Someone asked me what I would do differently about my move out west and I had to answer honestly. If I had asked for advice, listened to my intuition and avoided certain circumstances, I would have certainly avoided some rough, expensive lessons. These weren’t even lessons I thought I needed to learn. For as much turmoil as these situations have brought to my life, the lessons haven’t been relative. But, I guess they were important. I learned that not only is it okay to put myself first, but that I need to put myself first. I’d been working on this lesson for quite awhile. It’s why I moved out here in the first place – to make myself happy before anyone else. I’ve finally learned that no matter what, at the end of the day, I’m all I’ve got. Yes, I have a wonderful support system, but it’s up to me to ask for help, and it’s up to me to make any final decisions that affect my life. I now understand that it’s me against the world. Don’t assume people are nice, that they’ll look out for you, that they’ll treat you the way you would treat them. Don’t trust your well being in the hands of someone else. Essentially, watch your back.
The main thing I wish I could do differently is just adjust my expectations. I’ve learned that most of what weighs us down, what adds disappointment to our world, is the idea of how it’s supposed to be, how it’s going to turn out. I had visions that everything would just fall into place like it always has. I had visions that this life would be full of adventure and feeling more how I want to feel. I did not anticipate the struggle or the loneliness. I didn’t think the highs would be so short lived. I didn’t think the adjustment would take so long. I didn’t think the weight put on me by others would be so heavy. Those things are all a bit unpleasant to experience in general. But, at least if I hadn’t been prepared for something much better, I could just deal with it all. Instead, I have to first overcome my disappointment and discouragement.
I hate that this final post of the new year is so negative in tone. It really isn’t me. I’m happy, optimistic, inspired, hopeful and tenacious by nature. But I need to be honest about what my life has felt like as of late. And, there’s a positive spin, I promise. I thought each “carpe diem” post would be so exemplary of my wild and free spirit. But somewhere there was a shift. And just because it isn’t what I expected, it is something new, and it’s something important. These new tides of my life are awakening me to my brave, warrior soul. Who knew? Didn’t think that was a thing I needed to realize. But if I hadn’t moved out here, if I hadn’t made poor decisions about where to live, I never would have realized the strength of my spirit.

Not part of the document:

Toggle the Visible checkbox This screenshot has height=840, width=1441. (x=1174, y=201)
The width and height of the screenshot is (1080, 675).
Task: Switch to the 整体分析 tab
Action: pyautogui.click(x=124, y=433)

I wanted to grow emotionally, I wanted to sit in the discomfort and let it mold and shape me into a deeper person. I wanted to do the work. And the universe definitely delivered, as she always does. I am clinging to the hopeful knowledge that these growing pains will be rewarded.
I’m grateful for the personal development work I’ve done over the past 2 years. It has surely helped me navigate this past year with a certain grace and dedication I would never have come close to before. I’m also grateful for the fact that my development is constant and ever flowing. I trust that every adversity will give me the opportunity to hone my understanding of the process. There’s something to be said about the lessons learned by sitting in the discomfort, accepting the struggle, facing the fear, and conquering a challenge. But there’s a fine line. I can’t let it turn me into a victim, or become disheartened, or bitter. I don’t want to be stagnant and defeated. There comes a time when you outgrow the situation. You become so uncomfortable that you have to make a move. That’s where I’m setting my expectations for 2016. To use the highs and lows of 2015 as motivation and inspiration to make positive changes where I can and, where I can’t, to just keep moving forward.